Whilst PS 30 makes it clear that the Panel will consider all relevant factors it specifies (without limitation) the following:

  • the number of individuals in the clean team must be kept to an absolute minimum,
  • the clean team must not include any director or employee of the bidder or any of its other advisers,
  • effective procedures and information barriers must be in place to ensure the restricted information does not find its way into the hands of anyone outside the clean team – whilst the Panel does not believe it is appropriate for it to specify detailed requirements for such procedures and barriers, it does consider that the restricted information must be stored in protected files (electronic or otherwise) which may only be accessed by members of the clean team,
  • communications from the clean team to the bidder or anyone else outside the clean team must not disclose any restricted information or any information which could enable it to be deduced – in particular, any restricted information included in an application for or any other correspondence with the relevant regulatory body must be redacted from any drafts given to the bidder or any of its advisers who are not on the clean team – the Panel considers that an individual at the clean team's principal advising firm should be appointed to review all communications from any member of the clean team to ensure compliance with this measure, and
  • if the bidder or any of its advisers (other than a member of the clean team) is to participate in any meetings or telephone calls etc with the relevant regulatory body, or may receive correspondence from that body, appropriate measures must be put in place (including informing the regulatory body of the need to protect the confidentiality of the restricted information) to ensure no restricted information is provided to them.

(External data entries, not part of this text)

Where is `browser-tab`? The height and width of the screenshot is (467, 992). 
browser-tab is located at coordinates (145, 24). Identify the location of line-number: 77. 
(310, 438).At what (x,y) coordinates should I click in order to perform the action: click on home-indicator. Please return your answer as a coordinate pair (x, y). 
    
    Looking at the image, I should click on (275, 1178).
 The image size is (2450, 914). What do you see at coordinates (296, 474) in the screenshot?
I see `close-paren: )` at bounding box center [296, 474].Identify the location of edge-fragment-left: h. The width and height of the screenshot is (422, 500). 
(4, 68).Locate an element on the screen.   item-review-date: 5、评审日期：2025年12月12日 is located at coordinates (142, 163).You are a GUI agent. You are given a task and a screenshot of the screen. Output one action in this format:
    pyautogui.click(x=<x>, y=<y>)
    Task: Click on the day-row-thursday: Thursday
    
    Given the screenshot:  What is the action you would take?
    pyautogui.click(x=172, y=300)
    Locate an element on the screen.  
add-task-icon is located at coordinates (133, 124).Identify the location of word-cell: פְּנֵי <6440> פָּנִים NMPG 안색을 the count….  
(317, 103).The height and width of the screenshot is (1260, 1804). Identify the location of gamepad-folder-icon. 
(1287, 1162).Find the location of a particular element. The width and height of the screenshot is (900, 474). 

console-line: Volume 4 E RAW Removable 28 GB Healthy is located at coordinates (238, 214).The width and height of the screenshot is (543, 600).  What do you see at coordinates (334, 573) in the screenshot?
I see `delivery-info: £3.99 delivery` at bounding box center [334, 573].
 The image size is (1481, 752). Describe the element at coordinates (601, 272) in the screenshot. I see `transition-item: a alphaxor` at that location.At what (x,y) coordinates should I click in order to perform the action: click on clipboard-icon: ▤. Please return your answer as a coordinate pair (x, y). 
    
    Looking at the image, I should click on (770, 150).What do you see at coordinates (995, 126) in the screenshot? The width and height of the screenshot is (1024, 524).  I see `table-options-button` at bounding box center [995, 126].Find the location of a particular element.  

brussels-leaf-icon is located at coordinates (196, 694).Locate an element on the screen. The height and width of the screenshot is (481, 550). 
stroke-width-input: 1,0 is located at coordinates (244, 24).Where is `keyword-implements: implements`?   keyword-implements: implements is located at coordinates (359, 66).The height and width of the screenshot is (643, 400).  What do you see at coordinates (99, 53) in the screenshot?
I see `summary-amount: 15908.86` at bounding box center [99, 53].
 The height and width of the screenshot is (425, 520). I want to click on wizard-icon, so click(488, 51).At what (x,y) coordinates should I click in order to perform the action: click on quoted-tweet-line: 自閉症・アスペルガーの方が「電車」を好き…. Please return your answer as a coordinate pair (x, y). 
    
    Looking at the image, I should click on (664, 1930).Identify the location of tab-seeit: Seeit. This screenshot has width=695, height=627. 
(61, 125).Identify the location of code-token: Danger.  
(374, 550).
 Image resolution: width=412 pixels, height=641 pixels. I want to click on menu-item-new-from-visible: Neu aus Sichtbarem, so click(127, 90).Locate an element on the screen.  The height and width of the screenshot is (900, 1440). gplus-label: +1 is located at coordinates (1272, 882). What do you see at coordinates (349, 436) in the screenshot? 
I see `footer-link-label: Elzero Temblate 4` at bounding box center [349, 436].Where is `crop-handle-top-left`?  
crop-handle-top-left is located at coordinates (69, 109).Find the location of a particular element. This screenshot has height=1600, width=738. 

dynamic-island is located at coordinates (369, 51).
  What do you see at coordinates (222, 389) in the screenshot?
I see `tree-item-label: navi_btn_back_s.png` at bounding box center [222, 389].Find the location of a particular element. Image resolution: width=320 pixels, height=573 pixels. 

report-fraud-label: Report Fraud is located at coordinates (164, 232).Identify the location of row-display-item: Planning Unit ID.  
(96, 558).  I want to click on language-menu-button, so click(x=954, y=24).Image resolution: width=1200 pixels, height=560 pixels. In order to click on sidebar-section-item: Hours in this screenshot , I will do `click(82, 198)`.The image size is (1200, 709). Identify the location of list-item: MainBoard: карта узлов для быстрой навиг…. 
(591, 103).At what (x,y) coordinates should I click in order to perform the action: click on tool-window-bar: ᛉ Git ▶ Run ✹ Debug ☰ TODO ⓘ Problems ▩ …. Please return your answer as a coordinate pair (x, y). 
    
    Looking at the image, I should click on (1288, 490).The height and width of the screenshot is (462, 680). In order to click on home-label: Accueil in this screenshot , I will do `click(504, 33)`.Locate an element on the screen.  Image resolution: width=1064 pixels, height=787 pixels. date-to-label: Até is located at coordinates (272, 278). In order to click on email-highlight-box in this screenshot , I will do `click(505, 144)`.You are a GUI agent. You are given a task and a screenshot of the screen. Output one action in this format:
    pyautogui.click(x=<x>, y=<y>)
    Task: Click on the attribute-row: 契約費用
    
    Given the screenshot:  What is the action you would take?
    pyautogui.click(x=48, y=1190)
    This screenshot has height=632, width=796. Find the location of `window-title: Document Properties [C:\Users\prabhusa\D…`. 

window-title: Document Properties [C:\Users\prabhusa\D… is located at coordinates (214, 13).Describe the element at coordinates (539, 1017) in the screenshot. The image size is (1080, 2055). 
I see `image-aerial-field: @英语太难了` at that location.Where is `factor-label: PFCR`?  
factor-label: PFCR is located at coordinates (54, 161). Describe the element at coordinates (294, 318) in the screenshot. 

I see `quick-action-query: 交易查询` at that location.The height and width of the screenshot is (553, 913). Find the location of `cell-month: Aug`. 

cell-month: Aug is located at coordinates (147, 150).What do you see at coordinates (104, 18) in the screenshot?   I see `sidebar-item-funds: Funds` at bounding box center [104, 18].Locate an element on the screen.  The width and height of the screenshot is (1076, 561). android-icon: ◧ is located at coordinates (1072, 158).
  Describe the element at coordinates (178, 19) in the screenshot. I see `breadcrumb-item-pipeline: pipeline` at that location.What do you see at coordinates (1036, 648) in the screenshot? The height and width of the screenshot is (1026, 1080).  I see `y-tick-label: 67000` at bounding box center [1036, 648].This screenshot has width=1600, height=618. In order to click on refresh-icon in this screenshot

In addition to implementing the above measures, the following details and confirmations will need to be given in writing to the Panel:

  • a list of the key individuals in the clean team including their positions and roles on the deal;
  • the name of the individual at each firm represented on the clean team responsible for ensuring that the procedures and information barriers referred to above will be implemented and complied with by that firm, and the name of the individual at the principal advising firm responsible for ensuring that no clean team member discloses any restricted information (or any information which could enable it to be deduced);
  • confirmation from the bidder that:
     
    • it waives any rights to request restricted information from the clean team and waives any legal or professional obligations of disclosure which any member of the clean team may owe the bidder in respect of restricted information;
    • none of its directors or employees will receive or have access to restricted information until the offer becomes unconditional; and
    • it will promptly inform the Panel if any restricted information comes into its possession; and
       
  • confirmation from each firm represented on the clean team that:
     
    • it will not disclose any restricted information, or other information which enables it to be deduced, to the bidder or any person outside the clean team (other than the relevant regulatory body);
    • effective information barriers and procedures have been implemented; and
    • it will promptly inform the Panel if it becomes aware that any restricted information has come into the possession of anyone other than the clean team.

Where the Panel has agreed to apply Rule 20.2 in accordance with PS 30, the target need then only provide a competing bidder, on request, with the same restricted information on the same limited basis, and subject to the same confirmations, as was provided to any prior bidder in accordance with PS 30.

If, despite the application of PS 30, any restricted information, or any information which enables it to be deduced, does come into the hands of a bidder or its advisers (other than those on its clean team), the Panel considers that the provisions of Rule 20.2 should apply in the usual way to that information such that the same restricted information should then be provided to any competing bidder on request.